List each line of the data in which the string "Protecţie" appears.

........

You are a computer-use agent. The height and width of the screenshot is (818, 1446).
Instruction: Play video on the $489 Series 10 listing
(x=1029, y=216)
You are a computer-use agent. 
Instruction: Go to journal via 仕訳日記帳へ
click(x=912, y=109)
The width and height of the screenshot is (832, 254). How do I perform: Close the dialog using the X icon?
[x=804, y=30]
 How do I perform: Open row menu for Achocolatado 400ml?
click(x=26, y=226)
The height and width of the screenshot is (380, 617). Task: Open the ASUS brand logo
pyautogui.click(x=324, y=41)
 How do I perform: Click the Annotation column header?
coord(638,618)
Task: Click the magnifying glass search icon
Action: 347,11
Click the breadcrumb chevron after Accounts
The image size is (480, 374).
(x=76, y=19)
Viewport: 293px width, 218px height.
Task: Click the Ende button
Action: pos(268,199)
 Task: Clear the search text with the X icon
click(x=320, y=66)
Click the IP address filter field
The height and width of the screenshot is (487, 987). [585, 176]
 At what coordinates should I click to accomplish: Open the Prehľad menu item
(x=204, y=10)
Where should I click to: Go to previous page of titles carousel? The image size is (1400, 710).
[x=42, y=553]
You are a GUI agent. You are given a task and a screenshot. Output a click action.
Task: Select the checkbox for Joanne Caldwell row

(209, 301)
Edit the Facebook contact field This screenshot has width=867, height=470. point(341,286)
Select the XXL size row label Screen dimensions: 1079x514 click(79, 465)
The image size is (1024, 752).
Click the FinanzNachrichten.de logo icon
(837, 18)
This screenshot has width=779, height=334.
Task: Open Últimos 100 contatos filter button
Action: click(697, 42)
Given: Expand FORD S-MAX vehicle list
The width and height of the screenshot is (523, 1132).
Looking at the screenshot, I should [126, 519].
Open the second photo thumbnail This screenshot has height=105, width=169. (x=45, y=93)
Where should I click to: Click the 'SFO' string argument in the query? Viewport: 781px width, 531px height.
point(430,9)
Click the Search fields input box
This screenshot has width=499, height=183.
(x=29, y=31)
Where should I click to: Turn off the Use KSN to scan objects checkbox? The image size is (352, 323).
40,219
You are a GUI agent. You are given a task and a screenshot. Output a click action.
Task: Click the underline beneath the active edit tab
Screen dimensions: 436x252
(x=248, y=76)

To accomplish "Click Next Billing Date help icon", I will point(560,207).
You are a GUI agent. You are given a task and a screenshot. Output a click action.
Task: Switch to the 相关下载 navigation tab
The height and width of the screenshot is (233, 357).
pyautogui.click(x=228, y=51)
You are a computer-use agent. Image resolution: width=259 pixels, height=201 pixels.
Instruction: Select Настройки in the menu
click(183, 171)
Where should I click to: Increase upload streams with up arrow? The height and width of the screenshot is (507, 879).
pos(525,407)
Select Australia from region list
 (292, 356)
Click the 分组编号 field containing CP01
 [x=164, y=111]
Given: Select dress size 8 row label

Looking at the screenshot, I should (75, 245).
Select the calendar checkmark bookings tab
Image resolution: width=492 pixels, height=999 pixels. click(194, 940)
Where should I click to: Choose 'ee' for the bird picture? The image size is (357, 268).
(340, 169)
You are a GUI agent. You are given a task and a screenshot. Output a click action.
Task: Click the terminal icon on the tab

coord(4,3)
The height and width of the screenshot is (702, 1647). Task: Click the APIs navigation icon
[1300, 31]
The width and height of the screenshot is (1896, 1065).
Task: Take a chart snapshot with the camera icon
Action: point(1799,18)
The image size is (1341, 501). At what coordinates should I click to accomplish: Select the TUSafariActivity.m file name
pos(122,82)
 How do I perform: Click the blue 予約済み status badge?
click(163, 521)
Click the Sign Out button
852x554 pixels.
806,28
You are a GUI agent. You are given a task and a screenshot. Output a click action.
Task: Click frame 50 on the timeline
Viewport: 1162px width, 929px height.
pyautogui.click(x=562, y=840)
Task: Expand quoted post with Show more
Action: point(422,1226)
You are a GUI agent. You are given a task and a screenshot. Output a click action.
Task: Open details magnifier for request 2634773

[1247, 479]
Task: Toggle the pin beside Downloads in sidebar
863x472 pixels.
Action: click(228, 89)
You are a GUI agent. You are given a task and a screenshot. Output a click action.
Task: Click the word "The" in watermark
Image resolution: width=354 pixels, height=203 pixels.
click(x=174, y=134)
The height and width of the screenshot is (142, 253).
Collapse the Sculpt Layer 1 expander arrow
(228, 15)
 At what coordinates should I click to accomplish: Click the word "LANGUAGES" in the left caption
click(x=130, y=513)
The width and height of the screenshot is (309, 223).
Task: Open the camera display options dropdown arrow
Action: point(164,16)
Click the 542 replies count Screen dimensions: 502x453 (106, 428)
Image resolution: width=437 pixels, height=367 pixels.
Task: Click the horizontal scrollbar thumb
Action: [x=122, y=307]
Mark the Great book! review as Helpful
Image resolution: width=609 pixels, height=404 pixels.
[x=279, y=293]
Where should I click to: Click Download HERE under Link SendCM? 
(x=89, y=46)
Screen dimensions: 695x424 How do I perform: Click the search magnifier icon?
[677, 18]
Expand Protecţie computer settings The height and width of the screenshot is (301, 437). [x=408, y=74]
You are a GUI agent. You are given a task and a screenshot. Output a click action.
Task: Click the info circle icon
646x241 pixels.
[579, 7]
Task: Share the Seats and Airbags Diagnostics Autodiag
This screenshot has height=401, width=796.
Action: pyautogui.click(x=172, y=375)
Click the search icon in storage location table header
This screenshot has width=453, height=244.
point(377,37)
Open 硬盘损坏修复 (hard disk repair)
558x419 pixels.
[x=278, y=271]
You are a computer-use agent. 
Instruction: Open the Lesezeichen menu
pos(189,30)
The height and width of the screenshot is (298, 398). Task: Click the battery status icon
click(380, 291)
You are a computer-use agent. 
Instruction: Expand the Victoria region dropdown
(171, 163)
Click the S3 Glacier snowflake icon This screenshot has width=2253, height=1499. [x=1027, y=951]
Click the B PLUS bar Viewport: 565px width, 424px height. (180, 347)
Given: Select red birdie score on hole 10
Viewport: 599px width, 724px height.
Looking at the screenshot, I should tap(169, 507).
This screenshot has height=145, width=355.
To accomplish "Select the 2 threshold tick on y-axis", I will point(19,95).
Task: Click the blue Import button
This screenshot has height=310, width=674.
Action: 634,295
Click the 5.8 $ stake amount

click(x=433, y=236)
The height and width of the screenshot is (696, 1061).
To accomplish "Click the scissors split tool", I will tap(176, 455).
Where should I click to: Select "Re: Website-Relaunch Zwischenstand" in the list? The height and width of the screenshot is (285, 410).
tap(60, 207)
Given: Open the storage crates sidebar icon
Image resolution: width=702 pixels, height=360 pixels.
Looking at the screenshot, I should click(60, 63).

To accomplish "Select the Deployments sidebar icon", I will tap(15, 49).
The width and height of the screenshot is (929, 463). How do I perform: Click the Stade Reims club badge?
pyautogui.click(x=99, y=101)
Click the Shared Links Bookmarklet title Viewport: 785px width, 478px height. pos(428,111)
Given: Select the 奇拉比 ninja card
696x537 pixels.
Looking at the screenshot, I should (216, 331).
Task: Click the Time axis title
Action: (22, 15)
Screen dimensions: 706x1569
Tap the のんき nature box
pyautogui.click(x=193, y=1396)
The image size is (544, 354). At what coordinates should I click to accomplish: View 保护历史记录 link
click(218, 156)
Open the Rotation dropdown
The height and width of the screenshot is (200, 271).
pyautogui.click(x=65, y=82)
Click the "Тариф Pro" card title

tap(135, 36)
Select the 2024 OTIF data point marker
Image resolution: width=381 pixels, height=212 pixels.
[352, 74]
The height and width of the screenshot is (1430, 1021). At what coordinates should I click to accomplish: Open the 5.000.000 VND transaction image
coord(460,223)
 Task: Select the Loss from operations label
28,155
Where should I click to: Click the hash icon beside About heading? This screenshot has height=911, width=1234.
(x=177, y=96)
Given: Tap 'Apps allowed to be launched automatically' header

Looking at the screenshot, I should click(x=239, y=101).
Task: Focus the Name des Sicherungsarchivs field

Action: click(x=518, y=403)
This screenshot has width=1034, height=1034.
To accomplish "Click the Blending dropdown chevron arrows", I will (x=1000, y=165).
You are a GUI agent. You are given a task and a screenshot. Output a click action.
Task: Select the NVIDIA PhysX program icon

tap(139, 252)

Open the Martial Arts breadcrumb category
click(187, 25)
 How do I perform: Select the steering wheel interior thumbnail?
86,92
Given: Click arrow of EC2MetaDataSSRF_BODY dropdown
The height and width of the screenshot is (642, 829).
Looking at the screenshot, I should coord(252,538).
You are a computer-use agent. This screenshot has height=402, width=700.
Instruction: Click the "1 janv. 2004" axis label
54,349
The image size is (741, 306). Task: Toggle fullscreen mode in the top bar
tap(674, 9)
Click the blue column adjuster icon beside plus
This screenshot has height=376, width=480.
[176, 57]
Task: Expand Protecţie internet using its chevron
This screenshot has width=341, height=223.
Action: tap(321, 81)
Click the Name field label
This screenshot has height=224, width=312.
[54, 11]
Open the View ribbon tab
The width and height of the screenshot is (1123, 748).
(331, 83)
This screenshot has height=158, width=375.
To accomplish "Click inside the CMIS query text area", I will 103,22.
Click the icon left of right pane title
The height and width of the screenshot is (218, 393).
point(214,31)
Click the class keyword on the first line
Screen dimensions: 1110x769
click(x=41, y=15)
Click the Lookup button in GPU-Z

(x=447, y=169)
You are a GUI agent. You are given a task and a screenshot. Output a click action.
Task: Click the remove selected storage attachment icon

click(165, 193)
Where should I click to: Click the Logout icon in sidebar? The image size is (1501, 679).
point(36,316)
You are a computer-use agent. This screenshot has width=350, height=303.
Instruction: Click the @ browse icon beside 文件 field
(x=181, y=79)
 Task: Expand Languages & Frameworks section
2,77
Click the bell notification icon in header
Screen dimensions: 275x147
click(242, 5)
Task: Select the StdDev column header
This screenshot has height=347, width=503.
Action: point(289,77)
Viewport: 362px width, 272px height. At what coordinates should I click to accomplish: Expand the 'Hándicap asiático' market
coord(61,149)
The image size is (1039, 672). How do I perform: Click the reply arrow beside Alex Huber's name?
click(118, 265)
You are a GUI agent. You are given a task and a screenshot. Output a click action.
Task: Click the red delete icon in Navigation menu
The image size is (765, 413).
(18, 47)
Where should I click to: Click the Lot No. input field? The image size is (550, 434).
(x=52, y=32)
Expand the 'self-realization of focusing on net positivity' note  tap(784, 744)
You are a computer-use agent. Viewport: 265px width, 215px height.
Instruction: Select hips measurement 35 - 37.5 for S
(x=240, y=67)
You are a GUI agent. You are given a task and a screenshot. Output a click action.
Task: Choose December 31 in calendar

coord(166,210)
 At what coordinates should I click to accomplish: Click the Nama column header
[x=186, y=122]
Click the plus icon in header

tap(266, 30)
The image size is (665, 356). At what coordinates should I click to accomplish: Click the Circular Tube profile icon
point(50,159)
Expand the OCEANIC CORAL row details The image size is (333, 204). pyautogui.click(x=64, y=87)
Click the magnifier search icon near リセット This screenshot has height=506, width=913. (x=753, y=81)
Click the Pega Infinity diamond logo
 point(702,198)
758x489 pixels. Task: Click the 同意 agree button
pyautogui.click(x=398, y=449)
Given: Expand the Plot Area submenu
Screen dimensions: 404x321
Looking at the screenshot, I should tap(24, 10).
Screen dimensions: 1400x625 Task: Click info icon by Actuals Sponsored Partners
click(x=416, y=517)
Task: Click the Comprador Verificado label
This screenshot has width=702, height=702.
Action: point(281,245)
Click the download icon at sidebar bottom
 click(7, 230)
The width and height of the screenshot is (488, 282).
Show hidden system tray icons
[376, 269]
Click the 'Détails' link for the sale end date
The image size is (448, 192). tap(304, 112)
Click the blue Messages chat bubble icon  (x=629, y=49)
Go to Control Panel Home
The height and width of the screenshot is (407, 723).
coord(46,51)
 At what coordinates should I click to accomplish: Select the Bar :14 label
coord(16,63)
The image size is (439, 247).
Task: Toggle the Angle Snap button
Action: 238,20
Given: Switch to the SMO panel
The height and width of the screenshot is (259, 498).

........

• [SOLUTION]
Expand Protecţie computer settings The height and width of the screenshot is (301, 437). [x=408, y=74]
Task: Expand Protecţie internet using its chevron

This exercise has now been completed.